# What is needed:
Everything from the line containing "This screenshot has height=592, width=1129." through the line containing "View Food Dish" in the listing below should be copied exactly, and nothing more.

═════ Data shown ═════

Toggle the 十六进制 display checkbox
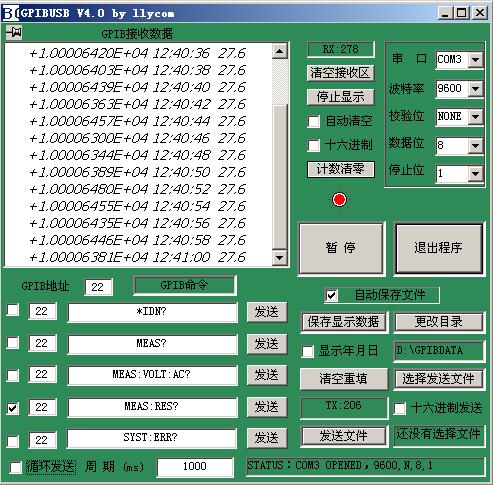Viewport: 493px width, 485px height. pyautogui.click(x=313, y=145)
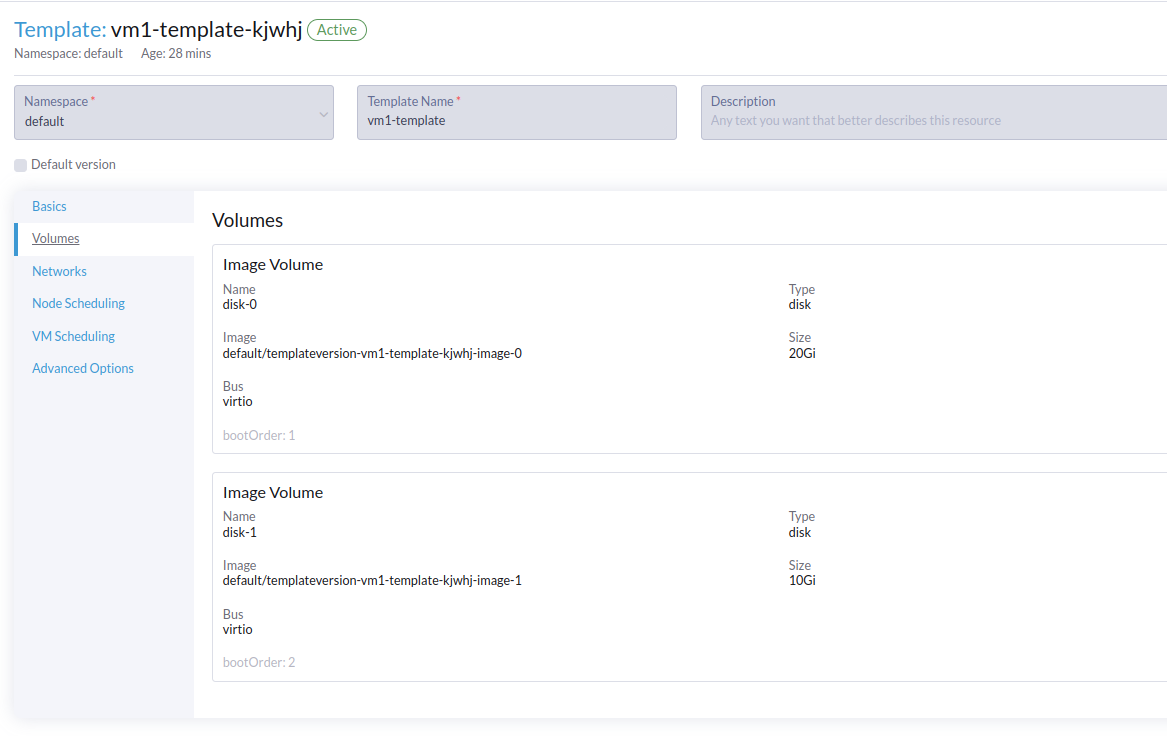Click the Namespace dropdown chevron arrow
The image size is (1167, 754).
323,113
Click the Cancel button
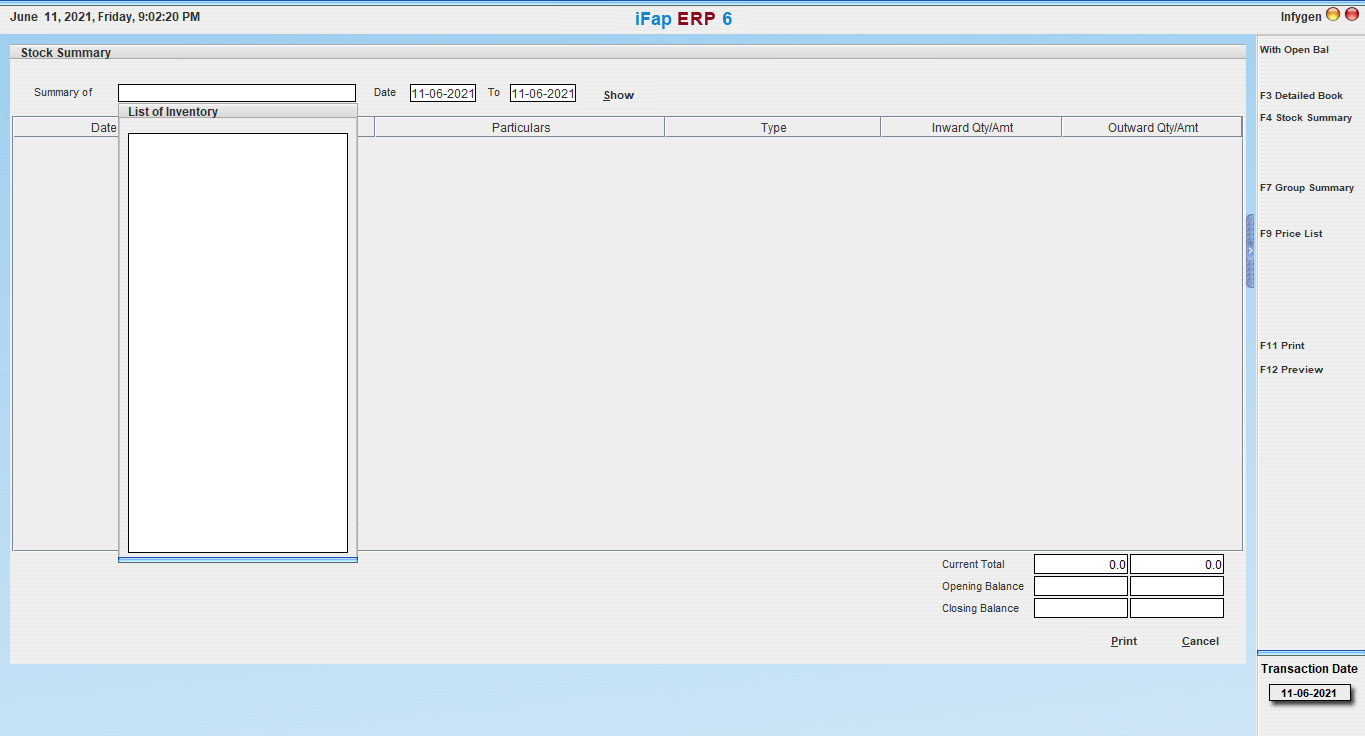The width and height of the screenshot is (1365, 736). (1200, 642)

═════
═════ Data shown ═════

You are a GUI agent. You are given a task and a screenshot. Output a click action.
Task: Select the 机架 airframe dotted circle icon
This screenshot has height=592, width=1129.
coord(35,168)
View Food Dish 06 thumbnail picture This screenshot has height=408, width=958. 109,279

═════

# Response to this task:
This screenshot has height=592, width=1129.
coord(35,168)
View Food Dish 06 thumbnail picture This screenshot has height=408, width=958. 109,279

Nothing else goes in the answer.